All things considered, if some patients benefit from early CA and revascularization that improve in-hospital ischemic complications, heart failure and survival, one might wonder whether they would not also benefit from P2Y12 inhibitor pre-treatment and thrombotic burden reduction if it is decided to delay CA. Should there be a specific setting of NSTE-ACS patients for whom an urgent or early invasive strategy should be not paired with P2Y12 inhibitor pre-treatment, while an urgent or early P2Y12 inhibitor pre-treatment strategy should be adopted when early CA is not possible or desirable?

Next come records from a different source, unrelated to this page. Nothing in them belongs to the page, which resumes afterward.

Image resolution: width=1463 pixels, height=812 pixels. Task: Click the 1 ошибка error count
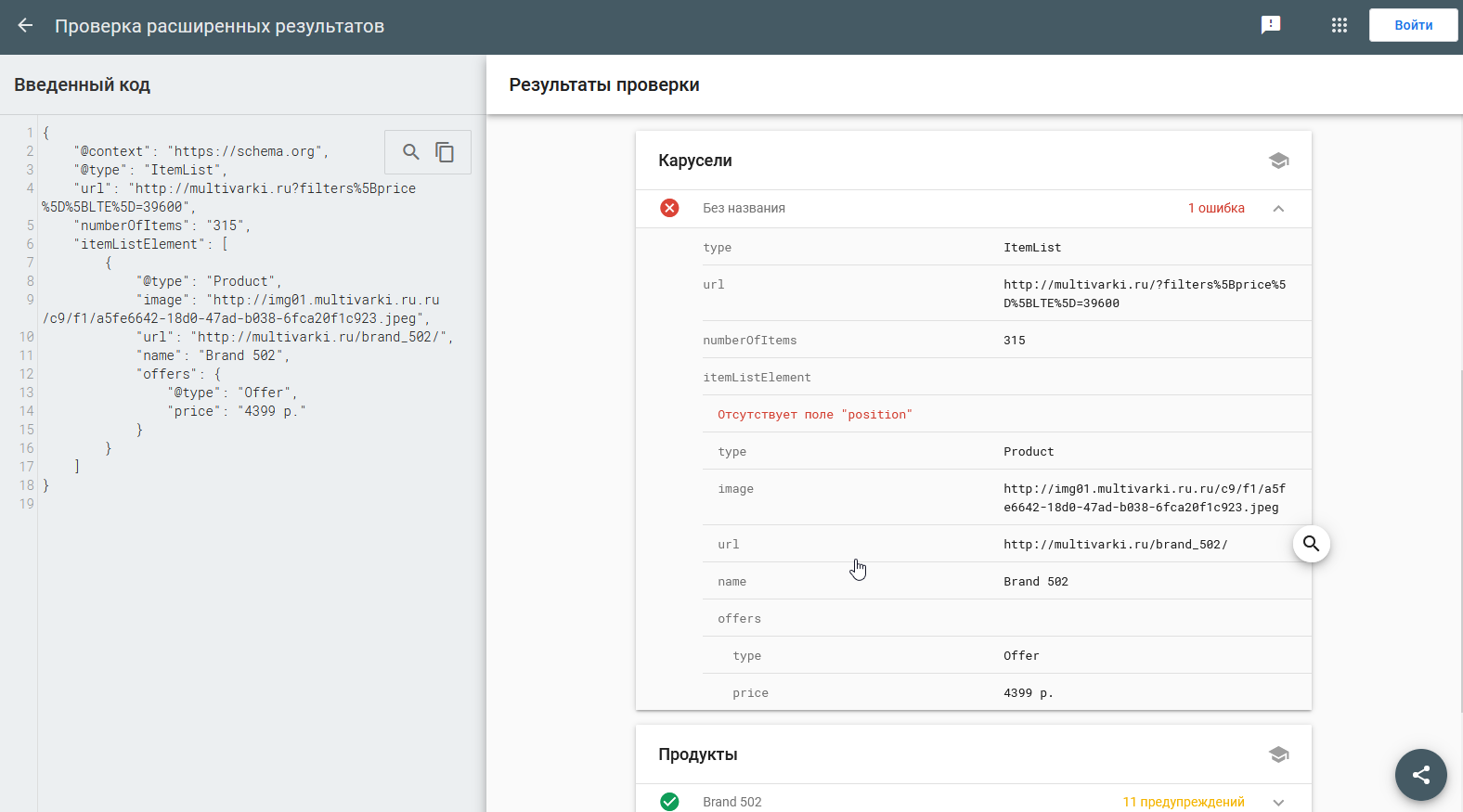coord(1216,208)
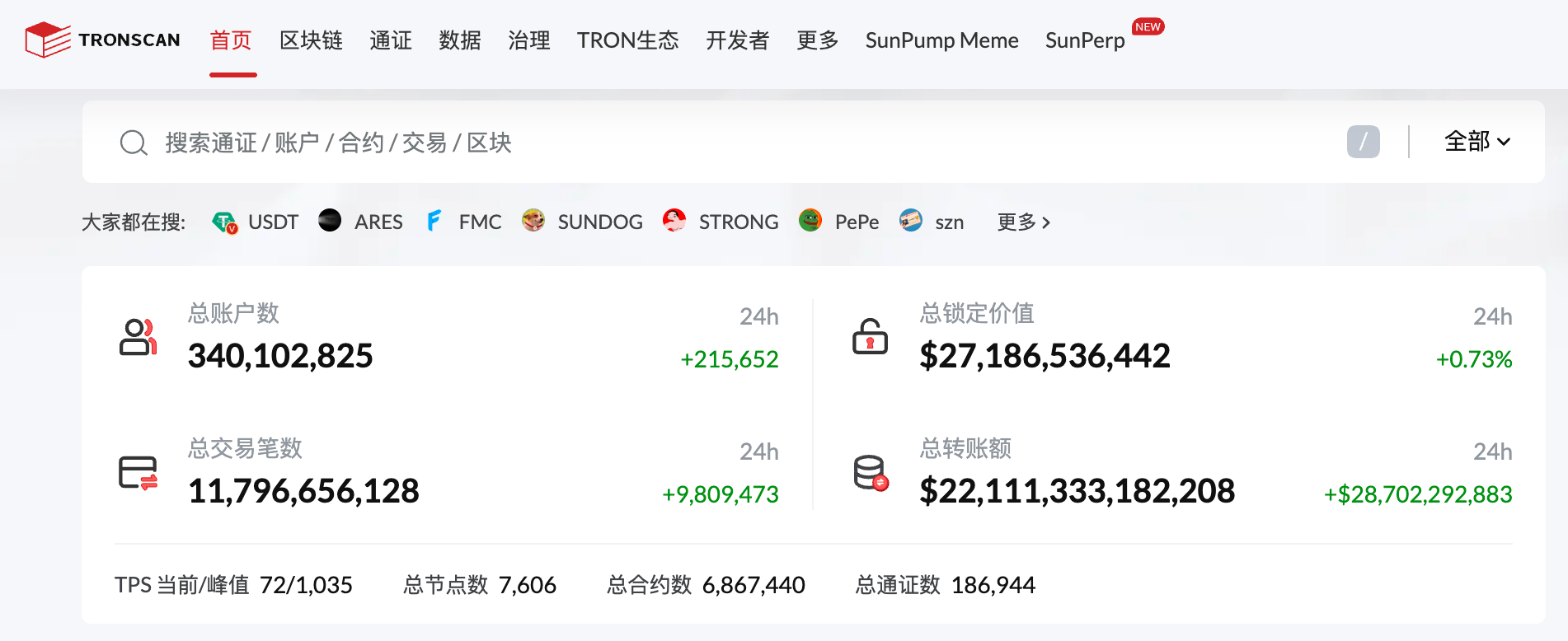Click the blue FMC token icon

(x=434, y=221)
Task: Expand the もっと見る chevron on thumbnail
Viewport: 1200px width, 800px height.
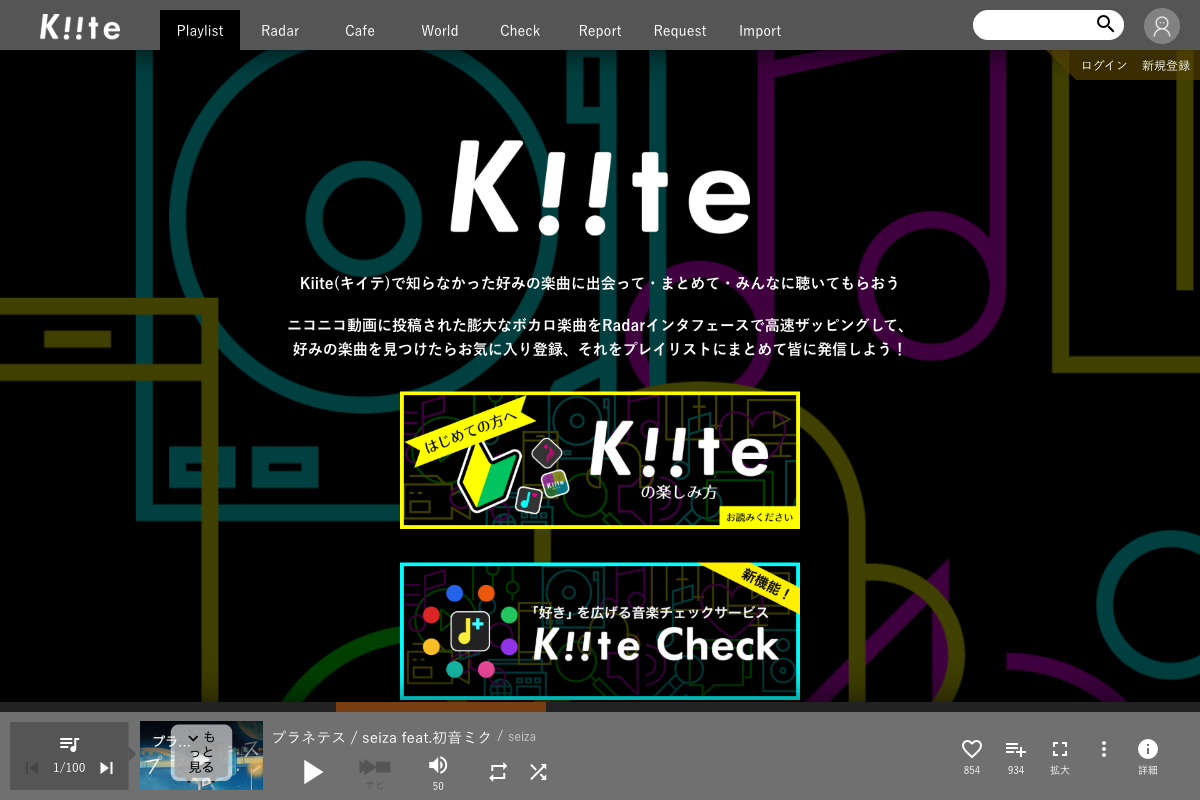Action: (x=201, y=751)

Overall, the results of Almeida et al.4 represent a subset of patients for whom withholding P2Y12 inhibitor pre-treatment had no major impact on in-hospital and one-year clinical outcomes, regardless of CA timing. These findings, as well as the recommendations of the 2020 NSTE-ACS guidelines, are worthy of careful consideration. Further studies dedicated to high ischemic risk subsets, and analysis from real-world settings in which delayed CA is more frequent, should clarify whether P2Y12 inhibitor pre-treatment will be lost for good.
Conflicts of interestThe author has no conflicts of interest to declare.